Assignment
Retype each record exactly.

Supplied entries
►
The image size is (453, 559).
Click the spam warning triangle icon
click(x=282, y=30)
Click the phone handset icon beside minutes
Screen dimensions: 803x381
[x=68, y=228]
◄
Written solution
The image size is (453, 559).
Click the spam warning triangle icon
click(x=282, y=30)
Click the phone handset icon beside minutes
Screen dimensions: 803x381
[x=68, y=228]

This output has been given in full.